**Exercise details**
Please pick out and copy each line of the records that contains the word "next". Case counts.

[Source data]
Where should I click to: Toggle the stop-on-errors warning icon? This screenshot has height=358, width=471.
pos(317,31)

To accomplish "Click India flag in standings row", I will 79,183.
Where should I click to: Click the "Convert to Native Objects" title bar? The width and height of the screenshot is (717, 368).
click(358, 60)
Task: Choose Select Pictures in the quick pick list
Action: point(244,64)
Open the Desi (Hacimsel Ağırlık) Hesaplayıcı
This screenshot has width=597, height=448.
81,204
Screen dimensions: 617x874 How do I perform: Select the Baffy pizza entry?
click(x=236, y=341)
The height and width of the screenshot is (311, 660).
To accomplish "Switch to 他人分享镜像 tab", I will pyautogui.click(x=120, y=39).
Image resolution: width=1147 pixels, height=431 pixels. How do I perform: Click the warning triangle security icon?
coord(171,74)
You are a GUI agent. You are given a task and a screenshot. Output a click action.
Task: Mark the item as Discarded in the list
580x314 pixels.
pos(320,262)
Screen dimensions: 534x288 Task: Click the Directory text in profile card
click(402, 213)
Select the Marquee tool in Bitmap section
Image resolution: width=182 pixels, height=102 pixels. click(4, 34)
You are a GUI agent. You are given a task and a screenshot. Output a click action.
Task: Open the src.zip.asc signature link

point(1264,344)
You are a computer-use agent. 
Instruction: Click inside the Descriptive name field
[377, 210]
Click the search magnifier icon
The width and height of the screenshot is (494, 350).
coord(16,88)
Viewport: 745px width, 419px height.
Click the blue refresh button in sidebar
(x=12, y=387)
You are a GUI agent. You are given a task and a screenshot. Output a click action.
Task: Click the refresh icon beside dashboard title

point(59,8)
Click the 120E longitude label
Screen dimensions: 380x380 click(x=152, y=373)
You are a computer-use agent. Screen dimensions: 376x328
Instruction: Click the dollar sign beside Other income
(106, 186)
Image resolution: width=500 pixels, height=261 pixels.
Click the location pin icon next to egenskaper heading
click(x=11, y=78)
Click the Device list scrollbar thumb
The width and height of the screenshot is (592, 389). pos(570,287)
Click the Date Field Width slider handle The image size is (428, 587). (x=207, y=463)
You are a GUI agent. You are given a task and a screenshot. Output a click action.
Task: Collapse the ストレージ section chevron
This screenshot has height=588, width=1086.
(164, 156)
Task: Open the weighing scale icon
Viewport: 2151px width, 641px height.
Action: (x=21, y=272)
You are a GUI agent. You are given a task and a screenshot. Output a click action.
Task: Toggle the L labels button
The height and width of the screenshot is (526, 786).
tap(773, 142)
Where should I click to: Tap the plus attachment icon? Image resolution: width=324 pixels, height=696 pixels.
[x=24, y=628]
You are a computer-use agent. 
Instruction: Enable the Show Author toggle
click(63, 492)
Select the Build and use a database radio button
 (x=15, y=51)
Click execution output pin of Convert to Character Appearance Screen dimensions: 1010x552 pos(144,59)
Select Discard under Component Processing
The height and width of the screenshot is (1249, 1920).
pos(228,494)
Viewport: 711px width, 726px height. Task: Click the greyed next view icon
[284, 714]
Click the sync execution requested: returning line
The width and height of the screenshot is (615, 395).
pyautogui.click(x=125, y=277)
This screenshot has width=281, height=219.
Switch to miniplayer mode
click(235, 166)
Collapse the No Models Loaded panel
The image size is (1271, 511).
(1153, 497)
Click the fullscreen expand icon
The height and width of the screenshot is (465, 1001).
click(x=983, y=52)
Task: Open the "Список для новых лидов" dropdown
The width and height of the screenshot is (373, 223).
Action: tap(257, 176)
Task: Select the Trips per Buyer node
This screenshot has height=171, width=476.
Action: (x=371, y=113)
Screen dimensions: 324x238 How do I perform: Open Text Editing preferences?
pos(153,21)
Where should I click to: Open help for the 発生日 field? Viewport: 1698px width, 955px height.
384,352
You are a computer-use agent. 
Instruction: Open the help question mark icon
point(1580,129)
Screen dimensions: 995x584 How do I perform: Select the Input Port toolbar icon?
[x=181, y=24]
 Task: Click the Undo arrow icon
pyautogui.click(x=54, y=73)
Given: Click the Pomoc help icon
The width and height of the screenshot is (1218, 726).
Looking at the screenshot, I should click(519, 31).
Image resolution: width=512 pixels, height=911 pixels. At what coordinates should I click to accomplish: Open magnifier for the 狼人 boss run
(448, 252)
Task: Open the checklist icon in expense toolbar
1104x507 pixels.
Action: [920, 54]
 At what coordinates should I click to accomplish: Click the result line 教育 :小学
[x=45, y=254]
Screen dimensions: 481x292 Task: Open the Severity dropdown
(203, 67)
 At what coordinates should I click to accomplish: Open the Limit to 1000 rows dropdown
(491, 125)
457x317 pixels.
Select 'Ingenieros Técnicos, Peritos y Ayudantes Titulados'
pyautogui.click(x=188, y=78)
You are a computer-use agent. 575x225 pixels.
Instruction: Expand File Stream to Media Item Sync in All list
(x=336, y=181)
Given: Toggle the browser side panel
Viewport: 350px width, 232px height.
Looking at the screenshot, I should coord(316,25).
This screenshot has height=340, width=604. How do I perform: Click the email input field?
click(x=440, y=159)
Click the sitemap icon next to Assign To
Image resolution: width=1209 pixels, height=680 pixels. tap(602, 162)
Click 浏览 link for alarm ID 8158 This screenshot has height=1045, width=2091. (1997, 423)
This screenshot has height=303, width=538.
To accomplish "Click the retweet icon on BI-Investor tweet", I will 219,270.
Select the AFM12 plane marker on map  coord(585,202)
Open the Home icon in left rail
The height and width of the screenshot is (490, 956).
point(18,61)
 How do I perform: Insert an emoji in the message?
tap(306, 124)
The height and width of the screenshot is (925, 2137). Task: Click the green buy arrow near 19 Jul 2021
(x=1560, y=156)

**Written answer**
Click the location pin icon next to egenskaper heading
Viewport: 711px width, 726px height. Task: Click the greyed next view icon
Click the sitemap icon next to Assign To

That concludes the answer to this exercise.